- **WORK INSTRUCTIONS**
Copy out the listing below with each "screenshot" swapped for "screen capture" and nothing else altered. Leave the pictures out.

** start of EXERCISE INPUTS **

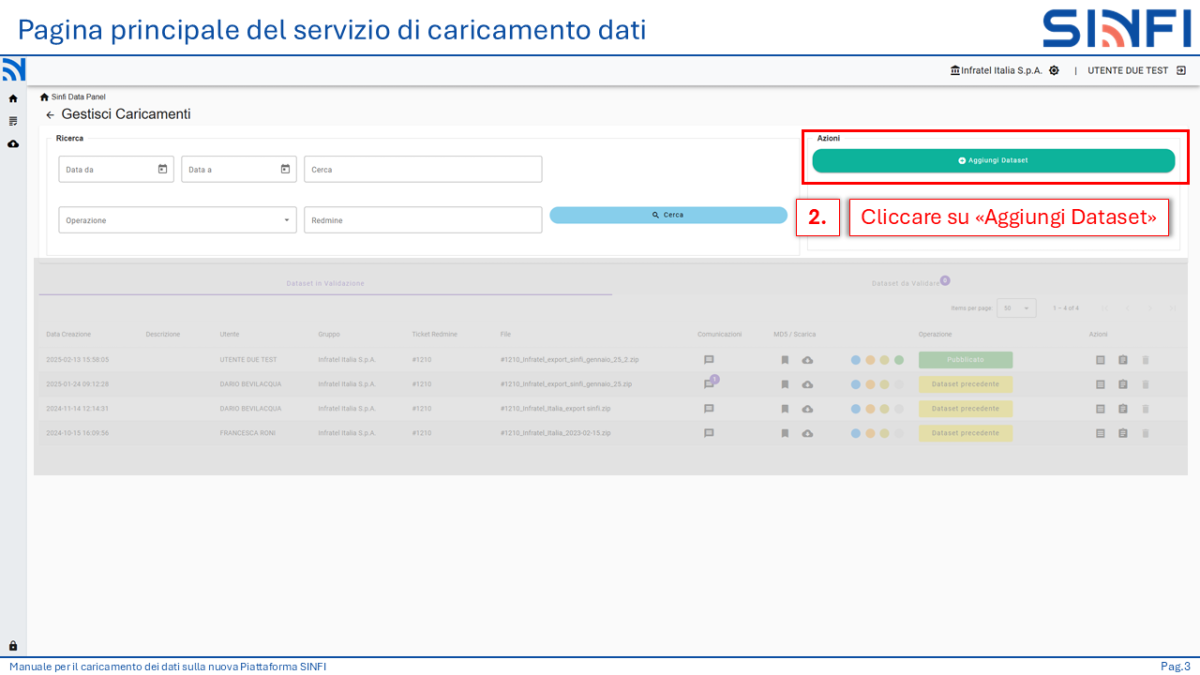1200x675 pixels.
Task: Open the Data da date picker
Action: pyautogui.click(x=116, y=169)
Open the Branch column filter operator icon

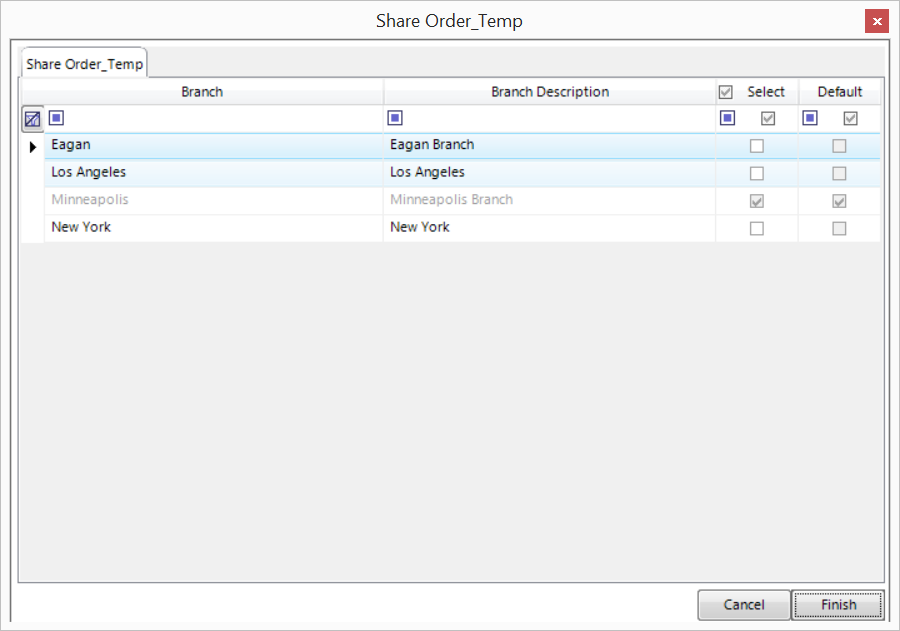(x=56, y=118)
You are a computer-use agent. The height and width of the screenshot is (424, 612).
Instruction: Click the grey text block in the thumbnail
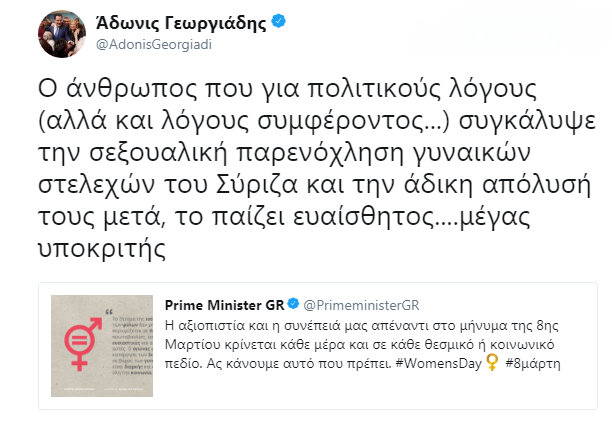[x=123, y=338]
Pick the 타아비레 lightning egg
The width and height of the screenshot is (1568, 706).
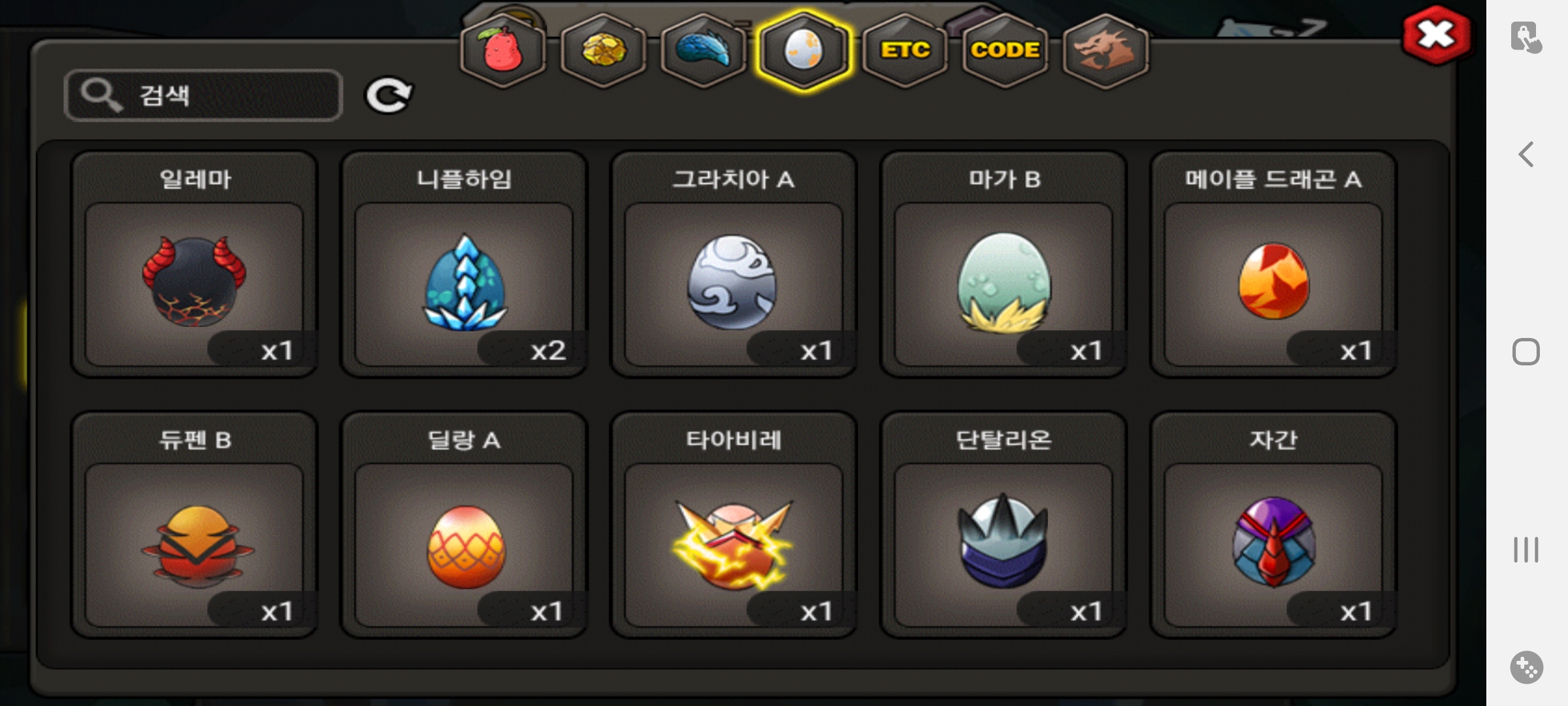(734, 524)
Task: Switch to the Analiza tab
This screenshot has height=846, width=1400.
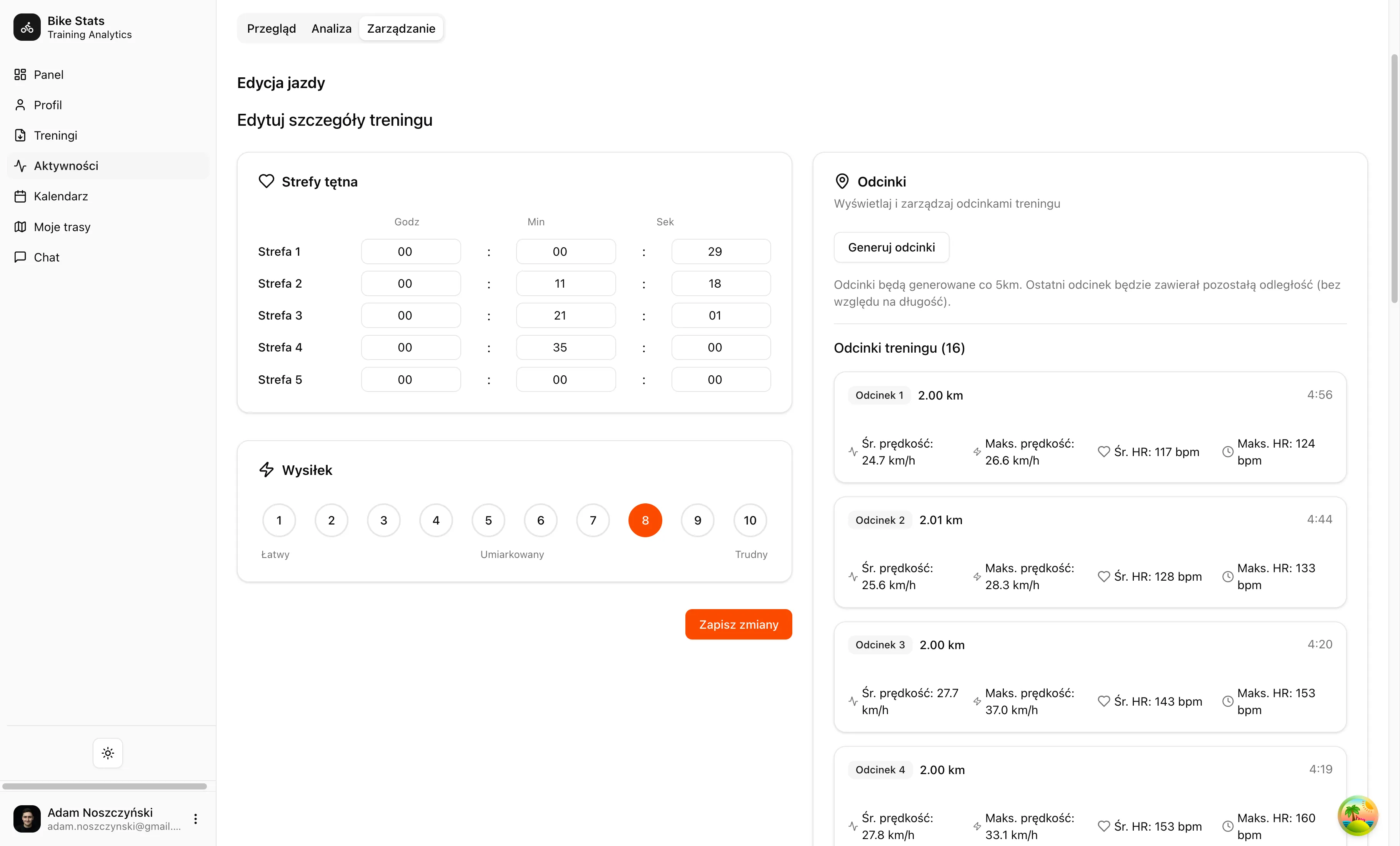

** end of EXERCISE INPUTS **

- **EXERCISE RESPONSE**
1200x675 pixels.
Task: Open the Data da date picker
Action: pyautogui.click(x=116, y=169)
Open the Branch column filter operator icon

(x=56, y=118)
You are a computer-use agent. The height and width of the screen capture is (424, 612).
Instruction: Click the grey text block in the thumbnail
[x=123, y=338]
Pick the 타아비레 lightning egg
The width and height of the screen capture is (1568, 706).
(734, 524)
Task: Switch to the Analiza tab
This screen capture has height=846, width=1400.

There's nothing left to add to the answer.